Fabien Zuleeg, analyste politique senior au European Policy Centre, un think-tank basé à Bruxelles, a affirmé que le successeur de l’agenda de Lisbonne ne traiterait probablement pas des défis majeurs causés par la détérioration des finances publiques, du changement démographique et de la demande croissante pesant sur les systèmes de protection sociale.

Il semblerait qu’il y ait un petit appétit, à Bruxelles ou dans les capitales des Etats membres de l’UE, pour aborder la responsabilité des changements structurels, a écrit M. Zuleeg dans une note de novembre pour la chambre de commerce américaine à Bruxelles. Les Etats membres de l’UE se montrent également réticents à envisager de nouveaux mécanismes pour mettre en place des réformes structurelles au niveau européen, bien qu’il soit évident que le fait que la stratégie de Lisbonne ne repose pas sur des mesures contraignantes soit l’un de ses plus grandes faiblesses.

Politiquement, de nombreux gouvernements ont peur de pousser aux changements. Une réforme structurelle demanderait une restructuration et une transition, créant des coûts pour des segments de la population qui souffrent déjà de la crise. L’impact de tels changements sur la santé, l’éducation, les bénéfices sociaux et les pensions affecte directement une grande partie de la population et pourrait avoir une incidence sur les perspectives électorales, a-t-il ajouté. 

Prochaines étapes : 
  • 15 Jan. 2010: Clôture de la consultation sur la stratégie de l’UE pour 2020.
  • Jan. 2010: Proposition finale de la Commission européenne pour la stratégie de l’UE pour 2020.
  • 11 Fev. 2010: Sommet informel de l’UE pour combattre la crise économique et dessiner la stratégie de 2020.
  • Mars/juin 2010: Approbation attendue par un sommet européen de la stratégie finale. 

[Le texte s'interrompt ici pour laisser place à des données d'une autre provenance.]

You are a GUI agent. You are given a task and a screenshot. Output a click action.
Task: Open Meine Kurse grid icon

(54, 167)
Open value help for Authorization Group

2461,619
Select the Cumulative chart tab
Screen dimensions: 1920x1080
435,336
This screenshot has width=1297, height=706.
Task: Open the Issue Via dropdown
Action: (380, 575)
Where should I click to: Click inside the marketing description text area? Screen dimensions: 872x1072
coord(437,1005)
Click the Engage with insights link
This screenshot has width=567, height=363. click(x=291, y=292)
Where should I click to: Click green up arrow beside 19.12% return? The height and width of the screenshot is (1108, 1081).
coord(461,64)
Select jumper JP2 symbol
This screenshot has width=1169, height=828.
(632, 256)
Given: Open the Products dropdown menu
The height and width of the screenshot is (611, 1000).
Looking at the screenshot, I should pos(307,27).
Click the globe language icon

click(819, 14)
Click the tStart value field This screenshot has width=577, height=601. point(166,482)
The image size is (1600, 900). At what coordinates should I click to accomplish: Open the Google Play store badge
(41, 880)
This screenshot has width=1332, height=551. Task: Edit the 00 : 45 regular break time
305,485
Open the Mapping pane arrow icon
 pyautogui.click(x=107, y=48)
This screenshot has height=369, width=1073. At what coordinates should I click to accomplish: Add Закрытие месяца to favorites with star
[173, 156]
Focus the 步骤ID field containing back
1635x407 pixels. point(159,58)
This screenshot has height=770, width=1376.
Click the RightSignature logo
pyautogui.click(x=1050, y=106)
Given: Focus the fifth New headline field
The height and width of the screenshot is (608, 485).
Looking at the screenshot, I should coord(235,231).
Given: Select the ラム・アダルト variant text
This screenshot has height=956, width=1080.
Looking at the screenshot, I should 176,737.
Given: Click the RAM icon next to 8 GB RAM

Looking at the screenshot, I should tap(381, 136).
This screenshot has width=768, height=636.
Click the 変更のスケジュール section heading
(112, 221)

Le 8 septembre 2009, la Fondation EurActiv a organisé un atelier de travail sur les priorités de la nouvelle Commission européenne et le remplacement de la stratégie de Lisbonne pour la croissance et l’emploi ( lire le programme ici ). Alors que la nouvelle Commission se met en place, EurActiv continuera de traiter du renouvellement de l’Agenda de Lisbonne dans sa section «  Propriétés et opinion dans l’UE » et pendant la « semaine couverture spéciale » ( lire le programme ici ).

Contexte : 

Lors d’un sommet le 20 novembre, les chefs d’Etat et de gouvernement ont choisi le premier ministre belge Herman Van Rompuy en tant que premier président permanent du Conseil européen et la britannique Catherine Ashton en tant que Haute représentante aux Affaires étrangères (EurActiv 20/11/09).

Ces deux postes ont été créés par le traité de Lisbonne, qui est entré en vigueur le 1er décembre 2009 suite à la ratification de la République tchèque.

La principale tâche de M. Van Rompuy en tant que président du Conseil sera de présider les réunions au sommet pour un mandat de deux ans et demi, renouvelable une fois, et de représenter l’Union sur la scène internationale.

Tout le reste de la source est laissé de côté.